Neighbours From Hell in Britain (sometimes known as NFHiB) was created on 24 October 2002 by two private individuals who experienced repeated forms of neighbour abuse themselves. NFHiB runs as a 'not for profit', voluntary group established to support and help any individual or group who is experiencing a problem relating to 'Neighbours From Hell' (NFH).

About

NFHiB provide information and support with neighbour conflict and are actively involved in advocating for change in the legislation and procedures that currently relate to neighbour conflict.

The site has gathered recognition during the last 5 years, and has featured in the media.

Neighbours From Hell in Britain has also made submissions to the Home Office 'Anti–Social Behaviour, Fifth Report of Session 2004–05' regarding Anti-Social Behaviour.

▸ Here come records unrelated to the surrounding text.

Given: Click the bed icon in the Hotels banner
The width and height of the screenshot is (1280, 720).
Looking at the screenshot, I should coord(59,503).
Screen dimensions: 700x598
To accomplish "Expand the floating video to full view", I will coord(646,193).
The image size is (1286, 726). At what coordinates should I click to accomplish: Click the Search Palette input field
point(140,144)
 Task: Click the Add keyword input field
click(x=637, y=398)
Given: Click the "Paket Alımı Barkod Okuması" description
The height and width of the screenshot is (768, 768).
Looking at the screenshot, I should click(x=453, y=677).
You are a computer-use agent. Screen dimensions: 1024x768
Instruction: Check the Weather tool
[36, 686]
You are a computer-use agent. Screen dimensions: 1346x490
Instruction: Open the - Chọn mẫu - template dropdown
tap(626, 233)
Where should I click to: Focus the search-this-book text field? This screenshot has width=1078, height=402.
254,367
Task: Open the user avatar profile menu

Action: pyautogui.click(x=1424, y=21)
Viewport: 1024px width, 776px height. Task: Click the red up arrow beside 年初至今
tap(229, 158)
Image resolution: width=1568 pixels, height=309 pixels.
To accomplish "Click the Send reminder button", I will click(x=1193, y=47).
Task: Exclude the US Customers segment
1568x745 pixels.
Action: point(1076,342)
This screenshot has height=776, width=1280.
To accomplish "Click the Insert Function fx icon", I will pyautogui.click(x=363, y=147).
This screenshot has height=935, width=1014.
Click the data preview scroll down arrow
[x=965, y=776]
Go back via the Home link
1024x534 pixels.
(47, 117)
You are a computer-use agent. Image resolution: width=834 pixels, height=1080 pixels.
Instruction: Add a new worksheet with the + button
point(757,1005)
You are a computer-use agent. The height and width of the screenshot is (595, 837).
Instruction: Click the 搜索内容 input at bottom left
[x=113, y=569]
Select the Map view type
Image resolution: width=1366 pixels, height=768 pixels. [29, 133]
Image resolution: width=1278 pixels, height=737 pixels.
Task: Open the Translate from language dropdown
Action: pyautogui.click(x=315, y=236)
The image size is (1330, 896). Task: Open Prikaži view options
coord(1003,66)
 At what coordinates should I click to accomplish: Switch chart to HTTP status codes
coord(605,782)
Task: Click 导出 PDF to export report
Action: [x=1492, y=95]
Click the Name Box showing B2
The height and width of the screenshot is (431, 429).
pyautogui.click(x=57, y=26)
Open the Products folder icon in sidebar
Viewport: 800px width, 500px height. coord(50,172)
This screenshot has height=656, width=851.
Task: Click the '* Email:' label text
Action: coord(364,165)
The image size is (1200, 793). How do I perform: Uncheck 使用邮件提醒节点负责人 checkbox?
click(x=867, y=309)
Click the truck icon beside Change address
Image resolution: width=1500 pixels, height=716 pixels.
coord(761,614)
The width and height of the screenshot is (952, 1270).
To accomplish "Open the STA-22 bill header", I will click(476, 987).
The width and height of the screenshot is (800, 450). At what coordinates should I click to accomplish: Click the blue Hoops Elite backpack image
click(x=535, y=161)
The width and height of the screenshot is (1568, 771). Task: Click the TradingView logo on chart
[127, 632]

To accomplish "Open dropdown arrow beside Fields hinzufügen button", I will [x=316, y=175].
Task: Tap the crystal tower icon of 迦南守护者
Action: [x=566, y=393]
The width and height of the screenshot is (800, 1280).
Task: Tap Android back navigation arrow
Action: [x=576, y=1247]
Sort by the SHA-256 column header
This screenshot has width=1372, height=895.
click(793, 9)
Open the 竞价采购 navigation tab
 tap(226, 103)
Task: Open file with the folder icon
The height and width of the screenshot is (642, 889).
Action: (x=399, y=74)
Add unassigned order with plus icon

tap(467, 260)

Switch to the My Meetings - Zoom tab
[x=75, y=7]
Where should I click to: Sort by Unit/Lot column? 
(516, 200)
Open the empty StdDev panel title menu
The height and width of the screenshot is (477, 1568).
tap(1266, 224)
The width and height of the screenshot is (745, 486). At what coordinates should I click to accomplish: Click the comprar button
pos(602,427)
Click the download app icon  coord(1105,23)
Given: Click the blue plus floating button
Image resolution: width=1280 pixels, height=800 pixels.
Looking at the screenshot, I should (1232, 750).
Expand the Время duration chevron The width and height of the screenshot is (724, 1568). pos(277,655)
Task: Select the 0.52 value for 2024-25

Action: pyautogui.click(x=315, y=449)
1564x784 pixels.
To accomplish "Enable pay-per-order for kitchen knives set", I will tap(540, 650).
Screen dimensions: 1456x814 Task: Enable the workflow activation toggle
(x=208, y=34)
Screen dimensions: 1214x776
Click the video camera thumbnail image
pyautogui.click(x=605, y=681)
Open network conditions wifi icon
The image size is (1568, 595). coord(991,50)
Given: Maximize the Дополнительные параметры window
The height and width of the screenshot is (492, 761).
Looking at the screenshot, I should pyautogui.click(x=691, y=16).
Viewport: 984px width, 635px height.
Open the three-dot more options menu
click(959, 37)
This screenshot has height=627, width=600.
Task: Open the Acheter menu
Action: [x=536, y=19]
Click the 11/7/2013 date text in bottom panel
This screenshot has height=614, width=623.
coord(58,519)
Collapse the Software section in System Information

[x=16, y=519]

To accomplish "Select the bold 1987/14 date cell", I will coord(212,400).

Neighbours From Hell in Britain is also regularly referred to by UK Government Departments, UK Local Authorities and Police Forces within their official literature.

NFHiB has developed an agenda based on the experience and knowledge of NFHiB Forum members; its motto is 'Support for all, which is free for all'. No mandatory charges are asked for and the site exists via personal funding and voluntary donations from members and visitors.

According to Neighbours From Hell in Britain, the most common forms of neighbour-orientated nuisance stem from issues around Noise, Anti-Social Behaviour, Harassment, Bullying, Boundary Problems and more frequently with Car/Vehicle Parking issues.

May 2006 survey

Over 1000 participants, questioned in an online survey conducted by NFHiB during May 2006, indicated that problems with Noise (21.82%) were the highest source of neighbour disputes, followed by issues around Anti-Social Behaviour (14.30%), Harassment (9.75%) and Boundary Problems / Car Parking Issues both sharing the same 4.27% of survey respondents problems.

NFHiB forum community 

The Neighbours From Hell in Britain online forum community is presented on NFHiB and forms the basis of much information exchange and advice, largely via member-to-member based support.

A large and more general'NFH: What's your story?' area for more complex neighbour from hell situations and issues also exists; and a specific area which covers the laws of Scotland which often differ regarding nuisance neighbour legislation.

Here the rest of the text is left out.